Plug-and-play intelligentie

De concurrentiestrijd tussen aanbieders van affectieve API’s is nu in volle gang. IBM, Microsoft en Amazon zijn vooralsnog de koplopers. Maar ook het ‘Open AI’ initiatief van Elon Musk is minstens zo interessant en Tensorflow van Google lijkt eveneens een grote belofte. En menig start-up doet niet onder voor de grote technologiespelers met innovaties, waarbij de computer het denkwerk van de mens overneemt. Intelligentie of machine learning zijn daarbij niet de toverwoorden. Het gaat gewoon om de verkooprationale. Dat is vooral de schaalbaarheid van alle mogelijkheden. Zonder API vaart niemand meer wel. Op deze manier verspreidt plug-and-play intelligentie zich in de haarvaten van apparaten, systemen en samenleving. Bijna ongemerkt verandert IT van ondersteunend, onwetend en onmenselijk naar semi-autonoom, sensitief en sociaal actief.

 

Digitale butler

Dat vraagt om een andere kijk op IT. Neem bijvoorbeeld het trio achter de persoonlijkheid van Amazons Alexa.
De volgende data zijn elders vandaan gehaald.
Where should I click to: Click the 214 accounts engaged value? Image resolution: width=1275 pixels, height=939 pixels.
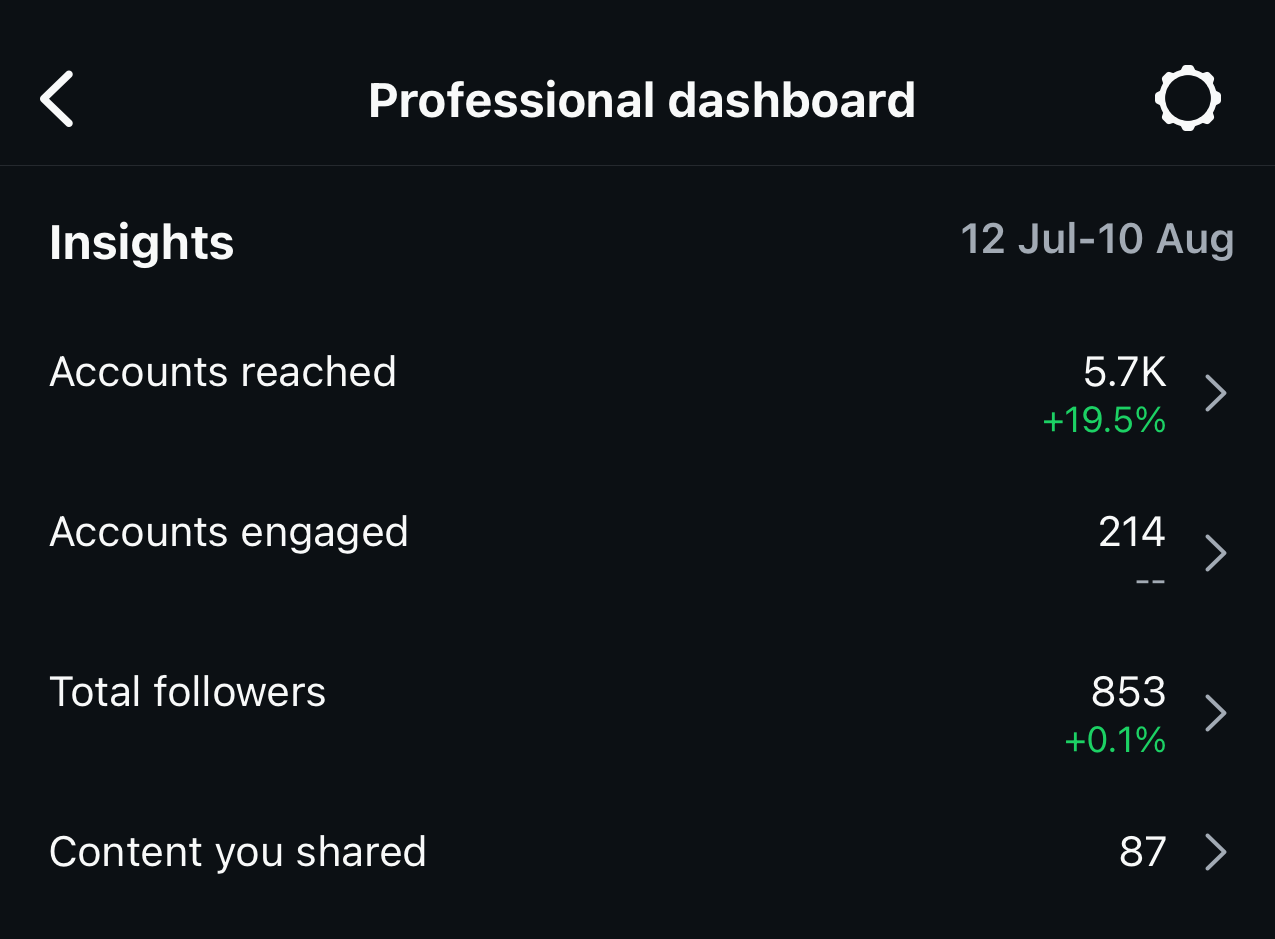coord(1132,532)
Beth Holmes, Farah Houston en Michelle Riggen-Ransom zijn respectievelijk een wiskundige met een specialisatie in Natural Language Processing, een psychologe gespecialiseerd in karakterwetenschappen en een creatieve schrijfster. Een digitale butler ontwikkelen, vereist nogal wat denkwerk en mensenkennis. De virtuele assistent moet tenslotte met iedereen goed overweg kunnen en niemand tegen het zere been schoppen. De drie vrouwen van Amazon gebruiken vooral humor om delicate dialogen met Alexa over politiek, seks, en religie luchtig te behandelen.

 

Verfijning

De ontwikkelingen gaan snel en de beloftes zijn groot. Alleen zijn de conversaties met de zogenaamde vijfde generatie virtuele assistentes tot nu toe nog verre van optimaal. In het beste geval geven ze een redelijk gevoel, maar vaak ook ongemakkelijk. Inmiddels wordt volop ingezet op de verfijning van de technologische mogelijkheden en een betere imitatie van de mens. Daarvoor is meer nodig dan kennis van de techniek, functionaliteit en API-platforms. Het is een psychologisch kunststukje om een natuurlijke conversatie te programmeren met gebruik van het lerende vermogen van algoritmes. Daarom is het niet verwonderlijk dat technologiebedrijven steeds vaker psychologen en aanverwante professionals in dienst nemen.

 

De Frankenstein-factor

Mensen zijn sociale wezens en houden van persoonlijke interactie. Een chatbot die de klant goed kent en hem soepel door een proces begeleidt, wint het makkelijk van een bureaucratisch formulier. Tegelijkertijd heeft de people-fication van technologie ook donkere kanten. Uit onderzoek van de British Science Association blijkt dat ruim een derde van de Britse bevolking van mening is dat kunstmatige intelligentie op de lange termijn een bedreiging vormt voor de overleving van de mens. Bijna de helft van de bevolking zegt niets te zien in robots die op mensen lijken. Bovendien verwacht 60 procentvan de Britten dat er over tien jaar minder banen zijn door de inzet van robots. En daarmee komt de zogenaamde Frankenstein-factor om de hoek kijken. De angst dat de techniek zich tegen ons gaat keren.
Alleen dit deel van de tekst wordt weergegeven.